If you haven’t had your COVID-19 booster injection yet, or if you still need an initial dose, it’s not too late.

“I urge everyone eligible for a COVID booster to do so, and the reasons why are multifactorial. Number one is that your immunity is waning and you need to protect yourself. Number two is that the virus has changed,” says Dr. Bill Walsh, chief medical officer of OSF HealthCare. a little bit and that the most recent booster is the most effective in protecting against these changes.”

Dr. Walsh adds that it’s important to get the seasonal flu shot as well as the COVID vaccine because they both protect against different viruses.

“Please understand that the recommendation is for both the flu vaccine and the COVID vaccine. There is no cross-reactivity although symptoms may be similar between COVID-19 and influenza. A flu shot will not help fight coronavirus, and a flu vaccination will not protect you,” explains Dr. Walsh.

timing When do you get the flu shot? And COVID-boosted can be confusing. The CDC says that if you haven’t yet received your recommended initial dose of the COVID-19 vaccine, get one as soon as possible. Health experts usually recommend getting the seasonal flu shot by the end of October for the best protection during peak flu season, and they say it’s safe to get both vaccines during the same visit.

“There are many times you get more than one vaccine. Most of the time when you get the tetanus shot, it also includes whooping cough. Many vaccinations that pediatricians give kids have more than one vaccine in each shot. So, it’s normal and normal that More than one vaccine is happening at a time,” says Dr. Walsh.

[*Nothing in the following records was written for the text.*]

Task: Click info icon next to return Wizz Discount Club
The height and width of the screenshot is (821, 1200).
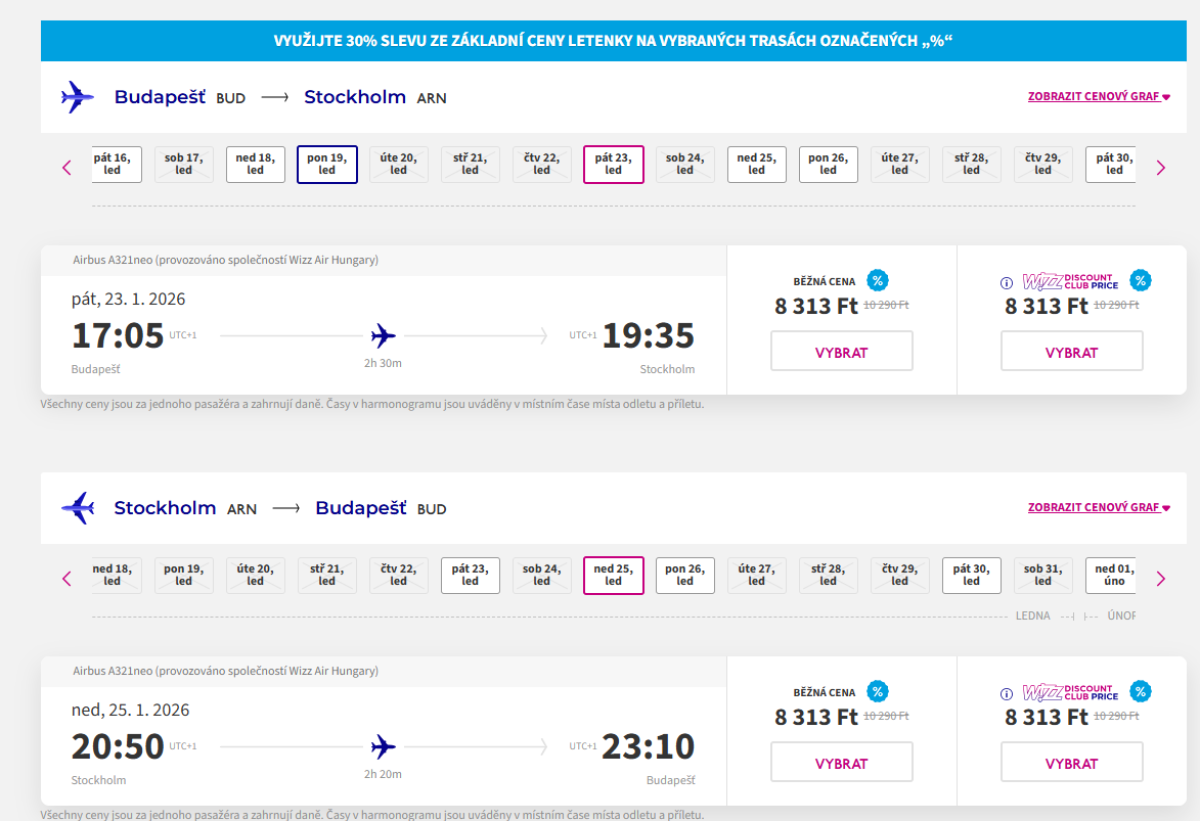Action: 1007,695
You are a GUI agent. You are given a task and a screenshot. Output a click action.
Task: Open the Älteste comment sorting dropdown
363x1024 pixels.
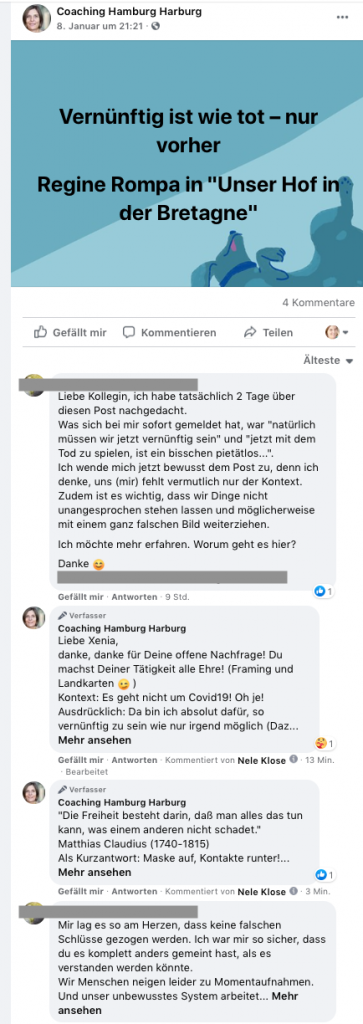click(x=328, y=360)
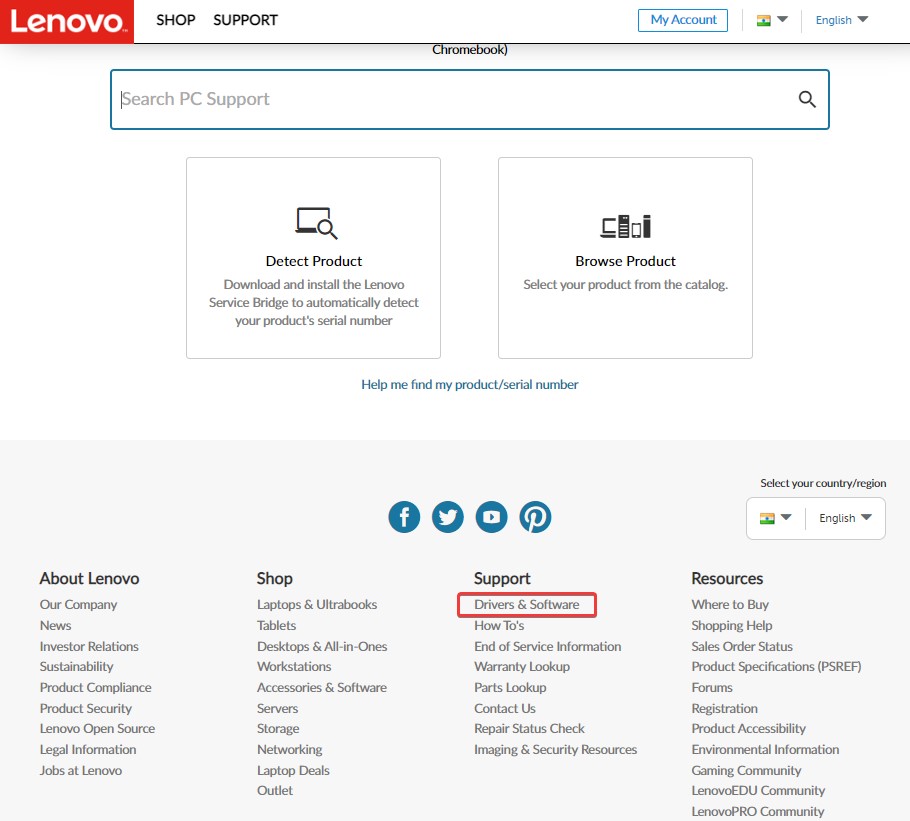The width and height of the screenshot is (910, 821).
Task: Click Help me find my product/serial number
Action: 470,384
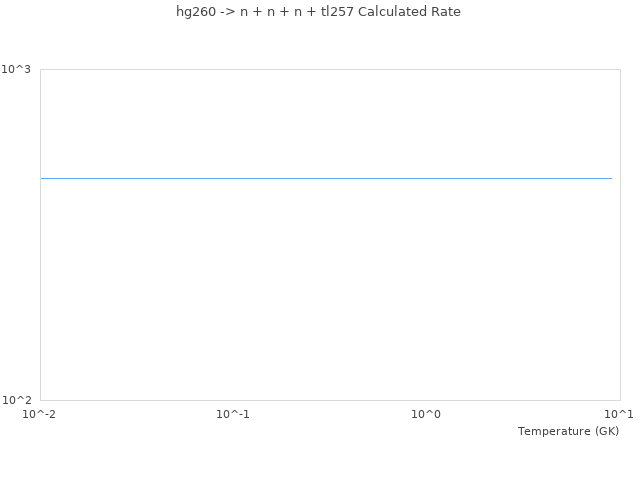Click the middle of the blue rate line
Viewport: 640px width, 480px height.
click(326, 178)
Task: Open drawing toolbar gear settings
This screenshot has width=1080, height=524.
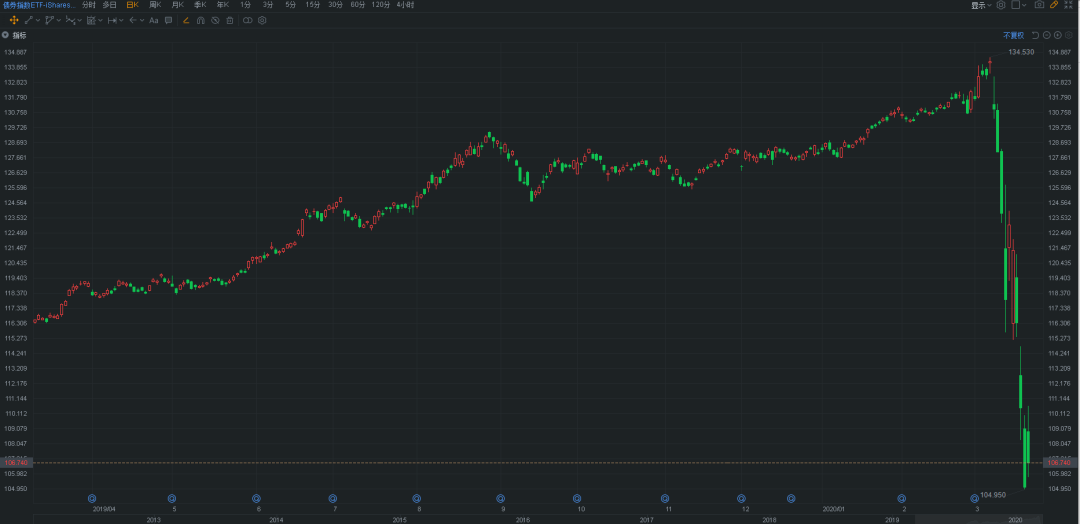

Dr. Walsh adds that performing both injections simultaneously reduces the need to make multiple trips to your doctor’s office or local pharmacy. But this path may not be available to everyone.

As with all vaccinations, there are mild side effects that both vaccines can cause, such as joint or muscle pain, fatigue, and chills. If you’ve had side effects from vaccines in the past and it takes a couple of days for them to subside, you can choose to get the vaccines at separate times.

“You know yourself better. If you’re sure you’ll have them even though you don’t get them on a date, that’s totally fine too. You might want to space them out because sometimes you have side effects. There were a lot of questions about whether You’d have it in one arm or different arms so you would have different injection sites. It really boils down to personal preference,” advises Dr. Walsh.

The important thing is to make sure you get these two vaccinations to protect yourself and your loved ones. As the holiday season approaches, you may have holiday gatherings on your calendar for the next few months. If you get a flu shot in October but choose to wait for a COVID-19 booster later, Dr. Walsh recommends getting it at least two weeks before any large gatherings to ensure the best protection against the virus.

To schedule a seasonal flu shot and a COVID-19 booster, make an appointment with your primary care provider or local pharmacy. Talk to your primary care provider if you have any questions about either vaccine.